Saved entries
+ + +
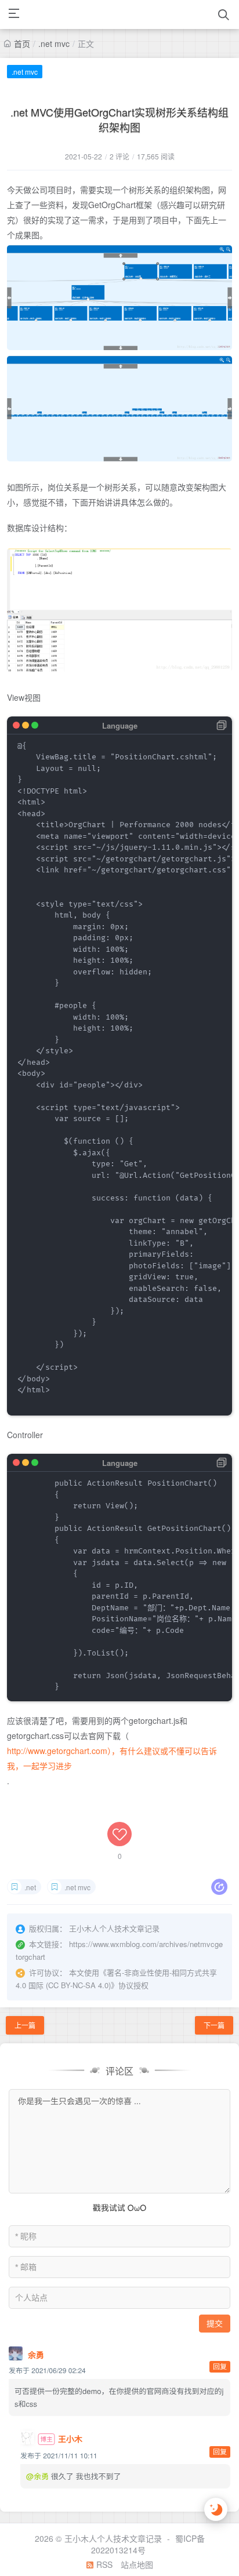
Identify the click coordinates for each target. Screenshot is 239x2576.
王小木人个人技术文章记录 (113, 2538)
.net (30, 1887)
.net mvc (54, 43)
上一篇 (25, 2025)
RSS (103, 2564)
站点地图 (137, 2564)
+ + +
• **Instructions for the task**: When you copy the data above, reproduce each line exactly and skip every image.

• **Answer space**:
Identify the click coordinates for each target. Screenshot is 239x2576.
王小木人个人技术文章记录 (113, 2538)
.net (30, 1887)
.net mvc (54, 43)
上一篇 (25, 2025)
RSS (103, 2564)
站点地图 (137, 2564)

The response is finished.